All patients should receive the immunizations recommended in Appendix III.
For older or unfit patients who are not eligible for transplantation, a bortezomib based treatment (UMYMPBOR) (Kastritis J Clin Onc, 2010;28:1031-1037) or melphalan with dexamethasone is used (Palladini Blood, 2004;103:2936-2938). Younger, fit patients (up to approximately 70 years of age) may be offered high dose chemotherapy and autologous hematopoietic stem cell transplant. Such patients should NOT be treated with melphalan prior to stem cell collection as it may affect the ability to collect adequate amounts of stem cells to support transplantation.
The Bone Marrow Transplantation Team offers treatment with high dose chemotherapy and hematopoietic stem cell transplantation to selected patients depending upon the level of organ dysfunction and cardiac involvement (Sanchorawala Blood, 2007;110:3561-3563).

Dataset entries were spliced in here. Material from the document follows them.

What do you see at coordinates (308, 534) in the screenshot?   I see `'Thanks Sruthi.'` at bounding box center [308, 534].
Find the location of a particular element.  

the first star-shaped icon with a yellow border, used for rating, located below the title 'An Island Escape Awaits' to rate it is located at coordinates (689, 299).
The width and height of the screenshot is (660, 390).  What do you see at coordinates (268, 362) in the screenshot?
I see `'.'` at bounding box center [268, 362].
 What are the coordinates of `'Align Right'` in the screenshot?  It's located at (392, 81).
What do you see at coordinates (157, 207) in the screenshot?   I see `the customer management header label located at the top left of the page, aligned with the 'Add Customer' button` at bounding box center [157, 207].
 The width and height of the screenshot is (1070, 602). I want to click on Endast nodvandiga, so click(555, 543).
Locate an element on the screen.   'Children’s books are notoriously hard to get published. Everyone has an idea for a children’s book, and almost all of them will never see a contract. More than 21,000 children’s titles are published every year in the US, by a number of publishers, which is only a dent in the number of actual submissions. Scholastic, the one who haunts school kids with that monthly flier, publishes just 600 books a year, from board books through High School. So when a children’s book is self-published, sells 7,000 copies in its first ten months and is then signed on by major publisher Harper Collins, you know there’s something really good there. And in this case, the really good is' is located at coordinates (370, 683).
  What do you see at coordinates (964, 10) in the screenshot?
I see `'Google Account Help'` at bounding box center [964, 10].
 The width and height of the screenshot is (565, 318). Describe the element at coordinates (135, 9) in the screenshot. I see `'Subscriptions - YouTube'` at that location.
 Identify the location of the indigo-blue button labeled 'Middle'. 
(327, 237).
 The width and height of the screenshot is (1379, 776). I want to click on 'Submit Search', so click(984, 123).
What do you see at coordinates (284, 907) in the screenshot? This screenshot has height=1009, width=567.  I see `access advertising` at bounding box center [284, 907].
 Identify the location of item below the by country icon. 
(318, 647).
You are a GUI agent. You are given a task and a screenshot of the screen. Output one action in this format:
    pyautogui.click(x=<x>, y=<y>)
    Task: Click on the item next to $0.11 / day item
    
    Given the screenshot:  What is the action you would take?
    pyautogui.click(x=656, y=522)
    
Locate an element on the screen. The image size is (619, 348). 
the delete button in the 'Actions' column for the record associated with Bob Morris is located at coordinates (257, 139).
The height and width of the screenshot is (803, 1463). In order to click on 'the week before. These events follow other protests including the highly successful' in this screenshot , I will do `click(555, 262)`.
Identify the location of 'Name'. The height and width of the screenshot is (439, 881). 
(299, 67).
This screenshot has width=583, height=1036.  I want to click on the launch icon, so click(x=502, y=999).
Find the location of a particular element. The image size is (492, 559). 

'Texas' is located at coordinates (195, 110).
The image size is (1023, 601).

Physicians with potentially eligible patients should initiate referral with a member of the Bone Marrow Transplant Team. Induction chemotherapy may be considered with a bortezomib containing regimen (UMYBORPRE) but may not be necessary. Patients who are candidates for high dose chemotherapy and hematopoietic stem cell transplantation should NOT be treated with melphalan or other alkylating agents because this may make it impossible to gather adequate stem cells to support transplantation.
Secondary treatments for recurrent AL amyloid may include the following:
- Lenalidomide and Dexamethasone (UMYLENDEX)
- Bortezomib with Dexamethasone (UMYBORREL)
- Thalidomide (MYTHALID) (currently drug funding is not available with the BCCA)
Currently evidence for second line treatment is limited but options remain similar to that available for myeloma. The choice of the timing and order of these drugs must be individualized.
Radiation may be useful for symptomatic focal lesions which will stop progressing if irradiated but often do not regress.